─── PROVIDED MATERIAL ───
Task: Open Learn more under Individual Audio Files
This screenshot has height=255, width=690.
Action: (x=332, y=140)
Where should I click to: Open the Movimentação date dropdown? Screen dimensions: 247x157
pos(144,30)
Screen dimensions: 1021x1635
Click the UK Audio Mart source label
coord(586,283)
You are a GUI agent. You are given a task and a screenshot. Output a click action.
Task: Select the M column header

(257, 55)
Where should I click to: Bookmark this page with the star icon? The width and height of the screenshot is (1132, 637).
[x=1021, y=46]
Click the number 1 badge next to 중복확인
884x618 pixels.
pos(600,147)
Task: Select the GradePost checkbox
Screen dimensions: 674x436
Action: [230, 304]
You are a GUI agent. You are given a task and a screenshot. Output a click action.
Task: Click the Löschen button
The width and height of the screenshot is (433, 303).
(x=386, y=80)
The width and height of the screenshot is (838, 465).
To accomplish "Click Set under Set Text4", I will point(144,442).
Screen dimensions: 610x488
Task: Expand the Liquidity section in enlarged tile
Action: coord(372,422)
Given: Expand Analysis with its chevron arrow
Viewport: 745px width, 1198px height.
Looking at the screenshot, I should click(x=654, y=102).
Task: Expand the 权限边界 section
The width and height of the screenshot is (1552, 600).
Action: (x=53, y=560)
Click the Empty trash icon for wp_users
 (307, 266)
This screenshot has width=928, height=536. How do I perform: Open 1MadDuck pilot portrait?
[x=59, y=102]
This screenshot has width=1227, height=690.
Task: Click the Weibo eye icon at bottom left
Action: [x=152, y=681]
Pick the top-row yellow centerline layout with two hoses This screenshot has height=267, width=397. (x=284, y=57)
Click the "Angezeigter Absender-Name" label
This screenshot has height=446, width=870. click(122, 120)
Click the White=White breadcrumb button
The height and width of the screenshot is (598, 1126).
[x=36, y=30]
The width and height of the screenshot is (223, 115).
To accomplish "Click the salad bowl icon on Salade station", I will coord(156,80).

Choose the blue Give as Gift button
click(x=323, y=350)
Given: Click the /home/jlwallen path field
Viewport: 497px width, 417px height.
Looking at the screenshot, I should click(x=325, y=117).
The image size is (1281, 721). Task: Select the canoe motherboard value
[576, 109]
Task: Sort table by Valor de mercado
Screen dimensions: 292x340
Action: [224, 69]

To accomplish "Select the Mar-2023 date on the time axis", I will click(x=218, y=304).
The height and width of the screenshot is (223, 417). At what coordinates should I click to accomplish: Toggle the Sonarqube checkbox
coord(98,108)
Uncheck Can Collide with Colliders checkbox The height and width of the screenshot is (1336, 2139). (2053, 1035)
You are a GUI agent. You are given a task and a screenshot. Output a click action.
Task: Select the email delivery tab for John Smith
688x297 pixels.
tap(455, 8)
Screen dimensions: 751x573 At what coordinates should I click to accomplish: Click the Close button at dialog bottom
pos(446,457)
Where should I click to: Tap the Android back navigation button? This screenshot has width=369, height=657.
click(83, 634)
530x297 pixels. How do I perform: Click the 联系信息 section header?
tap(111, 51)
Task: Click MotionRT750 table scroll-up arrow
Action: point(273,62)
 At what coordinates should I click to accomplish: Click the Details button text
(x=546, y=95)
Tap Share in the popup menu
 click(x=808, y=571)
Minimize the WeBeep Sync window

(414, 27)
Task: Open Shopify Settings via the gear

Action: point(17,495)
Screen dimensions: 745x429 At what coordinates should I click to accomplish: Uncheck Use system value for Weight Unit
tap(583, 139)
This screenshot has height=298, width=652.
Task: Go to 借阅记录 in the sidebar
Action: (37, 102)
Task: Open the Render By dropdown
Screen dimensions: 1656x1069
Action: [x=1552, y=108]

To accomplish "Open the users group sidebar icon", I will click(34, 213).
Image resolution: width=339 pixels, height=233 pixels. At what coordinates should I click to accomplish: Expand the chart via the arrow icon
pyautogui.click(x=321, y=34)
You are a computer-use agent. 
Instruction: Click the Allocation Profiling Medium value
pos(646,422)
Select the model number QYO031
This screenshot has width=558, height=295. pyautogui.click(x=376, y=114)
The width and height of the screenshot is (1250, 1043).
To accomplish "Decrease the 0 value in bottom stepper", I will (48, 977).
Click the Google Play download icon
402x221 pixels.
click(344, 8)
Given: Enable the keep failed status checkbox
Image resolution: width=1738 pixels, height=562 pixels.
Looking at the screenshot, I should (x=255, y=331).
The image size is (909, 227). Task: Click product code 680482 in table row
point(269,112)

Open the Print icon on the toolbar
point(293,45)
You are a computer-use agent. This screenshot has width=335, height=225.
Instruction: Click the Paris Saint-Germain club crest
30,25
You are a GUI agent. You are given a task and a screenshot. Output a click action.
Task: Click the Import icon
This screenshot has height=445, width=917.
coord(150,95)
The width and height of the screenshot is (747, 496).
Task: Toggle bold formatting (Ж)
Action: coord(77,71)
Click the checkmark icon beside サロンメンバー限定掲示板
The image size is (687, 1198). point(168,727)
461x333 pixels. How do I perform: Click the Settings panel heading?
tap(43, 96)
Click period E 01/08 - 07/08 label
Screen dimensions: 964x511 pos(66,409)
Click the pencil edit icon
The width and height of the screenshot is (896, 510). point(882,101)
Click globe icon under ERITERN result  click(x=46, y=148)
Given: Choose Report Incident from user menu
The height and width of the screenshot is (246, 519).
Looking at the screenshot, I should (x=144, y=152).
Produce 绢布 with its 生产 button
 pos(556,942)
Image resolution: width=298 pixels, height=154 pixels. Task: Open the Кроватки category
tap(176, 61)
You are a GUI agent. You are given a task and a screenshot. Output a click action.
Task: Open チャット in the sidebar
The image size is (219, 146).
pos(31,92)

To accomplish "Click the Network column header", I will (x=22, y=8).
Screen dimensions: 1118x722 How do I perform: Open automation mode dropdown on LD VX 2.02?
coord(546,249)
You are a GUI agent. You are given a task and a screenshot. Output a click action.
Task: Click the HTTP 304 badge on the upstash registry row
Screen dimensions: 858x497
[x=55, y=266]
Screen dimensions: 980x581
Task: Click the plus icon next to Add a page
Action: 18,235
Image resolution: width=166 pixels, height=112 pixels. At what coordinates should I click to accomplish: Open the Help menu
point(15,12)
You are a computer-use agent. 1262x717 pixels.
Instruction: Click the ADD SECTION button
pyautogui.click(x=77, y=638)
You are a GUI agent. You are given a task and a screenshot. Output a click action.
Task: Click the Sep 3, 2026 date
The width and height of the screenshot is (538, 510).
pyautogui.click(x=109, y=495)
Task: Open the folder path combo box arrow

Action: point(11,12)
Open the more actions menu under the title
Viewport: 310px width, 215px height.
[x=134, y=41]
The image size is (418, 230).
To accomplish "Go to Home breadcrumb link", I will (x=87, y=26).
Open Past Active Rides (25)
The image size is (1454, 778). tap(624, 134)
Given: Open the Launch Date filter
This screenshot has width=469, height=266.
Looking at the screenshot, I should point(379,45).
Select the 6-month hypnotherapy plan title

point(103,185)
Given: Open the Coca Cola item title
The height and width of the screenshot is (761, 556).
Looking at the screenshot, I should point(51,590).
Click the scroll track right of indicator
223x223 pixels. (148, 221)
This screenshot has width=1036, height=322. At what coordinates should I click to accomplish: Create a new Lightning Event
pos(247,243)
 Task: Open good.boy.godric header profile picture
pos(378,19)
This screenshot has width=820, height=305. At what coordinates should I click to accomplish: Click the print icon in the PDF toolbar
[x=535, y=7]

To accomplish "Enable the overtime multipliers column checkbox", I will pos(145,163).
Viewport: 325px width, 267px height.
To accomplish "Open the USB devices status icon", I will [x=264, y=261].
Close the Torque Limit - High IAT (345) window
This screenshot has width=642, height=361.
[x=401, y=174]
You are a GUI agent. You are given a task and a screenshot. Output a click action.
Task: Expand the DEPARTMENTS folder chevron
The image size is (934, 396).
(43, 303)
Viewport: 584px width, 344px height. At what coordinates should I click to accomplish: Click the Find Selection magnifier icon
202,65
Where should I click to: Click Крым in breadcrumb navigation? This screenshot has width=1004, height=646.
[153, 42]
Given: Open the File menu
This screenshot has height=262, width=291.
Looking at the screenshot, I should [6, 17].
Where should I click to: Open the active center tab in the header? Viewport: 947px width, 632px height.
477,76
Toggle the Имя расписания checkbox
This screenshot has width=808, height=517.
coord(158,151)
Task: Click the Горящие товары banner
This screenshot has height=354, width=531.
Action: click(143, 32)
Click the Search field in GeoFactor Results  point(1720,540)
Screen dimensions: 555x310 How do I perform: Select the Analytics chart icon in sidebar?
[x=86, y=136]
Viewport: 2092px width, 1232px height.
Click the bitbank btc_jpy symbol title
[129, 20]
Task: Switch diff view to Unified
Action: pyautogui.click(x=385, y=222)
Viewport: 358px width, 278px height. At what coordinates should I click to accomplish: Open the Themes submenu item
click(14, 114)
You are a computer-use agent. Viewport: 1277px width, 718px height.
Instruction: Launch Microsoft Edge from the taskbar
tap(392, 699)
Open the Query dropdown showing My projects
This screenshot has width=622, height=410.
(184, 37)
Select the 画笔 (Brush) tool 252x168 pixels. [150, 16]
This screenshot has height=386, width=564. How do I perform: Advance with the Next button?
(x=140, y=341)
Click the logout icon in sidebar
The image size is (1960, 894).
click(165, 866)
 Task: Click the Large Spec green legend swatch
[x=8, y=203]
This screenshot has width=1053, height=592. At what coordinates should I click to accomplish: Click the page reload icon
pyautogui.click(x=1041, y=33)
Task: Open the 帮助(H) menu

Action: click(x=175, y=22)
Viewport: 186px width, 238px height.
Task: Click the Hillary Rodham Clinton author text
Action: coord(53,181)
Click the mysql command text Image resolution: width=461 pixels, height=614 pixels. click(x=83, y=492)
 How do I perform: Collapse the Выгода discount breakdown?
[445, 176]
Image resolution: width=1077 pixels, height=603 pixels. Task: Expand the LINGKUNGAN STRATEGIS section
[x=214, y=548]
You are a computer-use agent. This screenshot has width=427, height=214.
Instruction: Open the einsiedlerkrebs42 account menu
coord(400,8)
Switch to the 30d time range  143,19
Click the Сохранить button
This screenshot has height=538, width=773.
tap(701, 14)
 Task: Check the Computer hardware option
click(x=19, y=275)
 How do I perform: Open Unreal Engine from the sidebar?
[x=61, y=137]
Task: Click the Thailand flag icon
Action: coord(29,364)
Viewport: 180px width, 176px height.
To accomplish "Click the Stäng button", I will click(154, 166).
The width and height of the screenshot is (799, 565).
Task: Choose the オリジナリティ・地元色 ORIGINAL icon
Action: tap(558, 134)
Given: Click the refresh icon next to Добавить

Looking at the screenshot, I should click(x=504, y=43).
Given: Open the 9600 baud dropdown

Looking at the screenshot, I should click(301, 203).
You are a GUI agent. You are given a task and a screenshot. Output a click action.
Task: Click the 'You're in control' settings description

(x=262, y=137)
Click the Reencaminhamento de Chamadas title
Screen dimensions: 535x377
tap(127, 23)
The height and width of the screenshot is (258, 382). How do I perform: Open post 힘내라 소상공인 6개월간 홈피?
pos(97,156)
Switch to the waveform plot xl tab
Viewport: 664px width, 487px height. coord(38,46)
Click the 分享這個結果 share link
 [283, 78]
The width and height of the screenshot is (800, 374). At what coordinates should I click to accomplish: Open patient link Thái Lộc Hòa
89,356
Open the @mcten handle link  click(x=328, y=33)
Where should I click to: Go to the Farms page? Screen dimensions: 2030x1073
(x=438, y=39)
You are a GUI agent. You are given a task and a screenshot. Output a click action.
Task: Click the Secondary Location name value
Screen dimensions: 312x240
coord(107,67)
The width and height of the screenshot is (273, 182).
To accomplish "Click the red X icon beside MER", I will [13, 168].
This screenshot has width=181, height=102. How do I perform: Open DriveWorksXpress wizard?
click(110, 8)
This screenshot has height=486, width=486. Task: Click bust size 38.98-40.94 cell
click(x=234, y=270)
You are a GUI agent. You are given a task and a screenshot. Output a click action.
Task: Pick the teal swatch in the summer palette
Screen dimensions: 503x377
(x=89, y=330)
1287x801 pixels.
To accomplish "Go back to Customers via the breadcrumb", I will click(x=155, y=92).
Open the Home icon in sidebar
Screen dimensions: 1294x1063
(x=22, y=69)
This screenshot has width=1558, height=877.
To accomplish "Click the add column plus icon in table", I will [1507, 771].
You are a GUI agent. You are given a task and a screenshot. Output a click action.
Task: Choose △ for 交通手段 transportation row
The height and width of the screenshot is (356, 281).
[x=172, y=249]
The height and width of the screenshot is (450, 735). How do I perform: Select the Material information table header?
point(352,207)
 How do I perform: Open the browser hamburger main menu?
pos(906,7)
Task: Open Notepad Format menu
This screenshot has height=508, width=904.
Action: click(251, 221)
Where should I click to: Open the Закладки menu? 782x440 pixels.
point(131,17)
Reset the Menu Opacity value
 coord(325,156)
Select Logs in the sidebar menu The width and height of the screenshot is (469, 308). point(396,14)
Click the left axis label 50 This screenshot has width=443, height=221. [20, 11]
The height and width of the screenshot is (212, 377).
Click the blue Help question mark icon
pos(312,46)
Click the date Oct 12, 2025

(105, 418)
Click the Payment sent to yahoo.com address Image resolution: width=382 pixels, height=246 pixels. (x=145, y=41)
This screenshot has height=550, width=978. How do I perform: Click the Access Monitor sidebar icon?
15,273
───
Convert the entries from the line containing "Choose the blue Give as Gift button" through the line containing "coord(98,108)" into a JSON list of strings, one string per line, omitting blank lines. Include both end lines and nothing outside that range.

[
  "Choose the blue Give as Gift button",
  "click(x=323, y=350)",
  "Given: Click the /home/jlwallen path field",
  "Viewport: 497px width, 417px height.",
  "Looking at the screenshot, I should click(x=325, y=117).",
  "The image size is (1281, 721). Task: Select the canoe motherboard value",
  "[576, 109]",
  "Task: Sort table by Valor de mercado",
  "Screen dimensions: 292x340",
  "Action: [224, 69]",
  "To accomplish \"Select the Mar-2023 date on the time axis\", I will click(x=218, y=304).",
  "The height and width of the screenshot is (223, 417). At what coordinates should I click to accomplish: Toggle the Sonarqube checkbox",
  "coord(98,108)"
]